Bowen JL et al. (2008). Vibration-mediated territoriality in the warty birch caterpillar Drepana bilineata. Physiological Entomology. 33: 238-250.      

 

 

         The authors infer the function of vibrations made in the warty birch caterpillar 

Drepana bilineata through observations of staged encounters of individuals and present the first evidence of communication of territories via vibrational signaling in caterpillars. The authors collected Drepana bilineata moths from a wild population in Ontario, Canada from which larvae were reared for experimentation. As part of the preliminary observations, caterpillars of various ages were observed in order to gather information about their general life history, behavior, and communication. For thirteen late-instars, video and audio recordings were made from which total duration of vibrational signals (anal scraping and mandible drumming), signal bout duration and number of signals per bout were measured. In addition, signals from five different instars were examined using laser Doppler vibrometry to visualize their spectral characteristics. Finally, the authors staged 56 encounters between residents and intruders of similar size in a controlled setting containing one twig and one leaf of a certain size. These interactions were recorded and distance between individuals and signaling rates were measured. A winner was dubbed when his component left the leaf; if no winner was determined after 30 minutes then the contest was considered a ‘tie’.
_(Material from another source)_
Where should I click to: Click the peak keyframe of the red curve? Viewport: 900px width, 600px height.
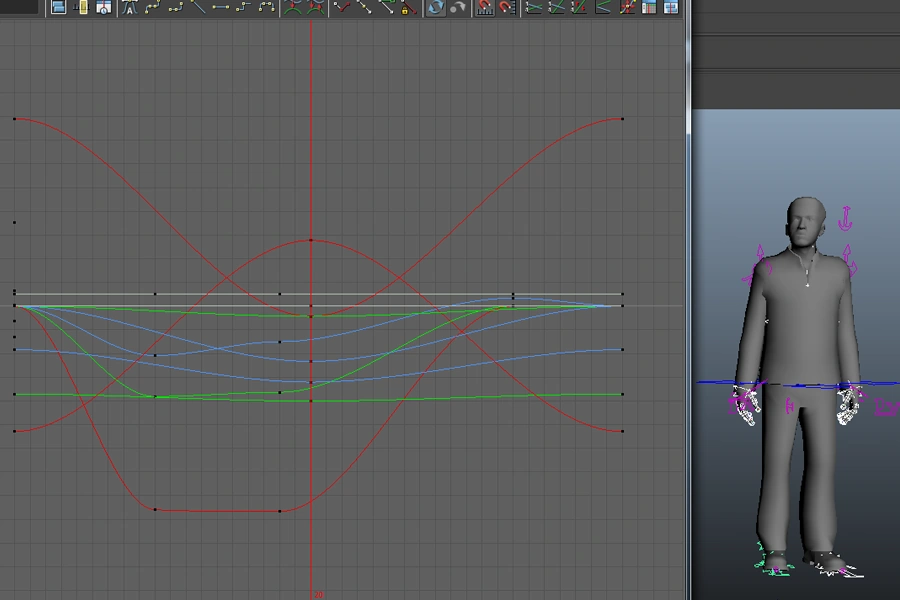pyautogui.click(x=310, y=239)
The authors learned that the lifecycle of the caterpillar involves 5 instars all of which live solitarily. They observed that residents began giving vibrational signals when other caterpillars attempted to approach the leaf edge. Also, at the third instar, individuals produce a mat of silk on the leaf which is used as a shelter. The authors found that mandible drumming by an individual produces a broadband sound that lasts about 37.9 milliseconds on average while anal scraping, also a broadband call lasts 125 milliseconds on average. In the staged encounters, residents won more trials (61.5%) than intruders (5.8%) or trials ending in a tie (32.7%). Also, residents signaled more overall than intruders and were the first of the contestants to signal in the majority of trials. As the distance between the two contestants decreased, the rate of signaling increased. Finally, when the intruder came into contact with the residents, the resident often hit the intruder showing that encroachment on a territory can be physically costly. In combination, these results suggest that vibrations are a signal used by caterpillars to portray territorial boundaries.

         This study presents a case where despite being equally matched in size (presumed symmetry in fighting ability), the residents won more contests than the intruders. As we learned in class this resident advantage may be caused by several factors, though asymmetry in territory value is the most likely explanation in this case since the leaf is assumingly more valuable to the resident than to the intruder; much time and energy was invested in the construction of the silk shelter on the leaf. The resident did not always win though which is not surprising since, as we learned in class, the existence of an arbitrary convention that the resident always wins in very unlikely again because there is often an asymmetry in value of territory. Also, we discussed in class that owners would benefit from knowing the distance to the intruder so that they don’t waste as much energy signaling when there is little threat. This experiment showed that the rate of signaling (which is likely energetically costly) increases when intruders get closer. This knowledge of distance allows the resident to gauge whether physical altercation will be likely. The residents may be able to infer the distance of intruders as a consequence of the fact that vibrational signals are broadband and thus frequency degradation may be used to detect location.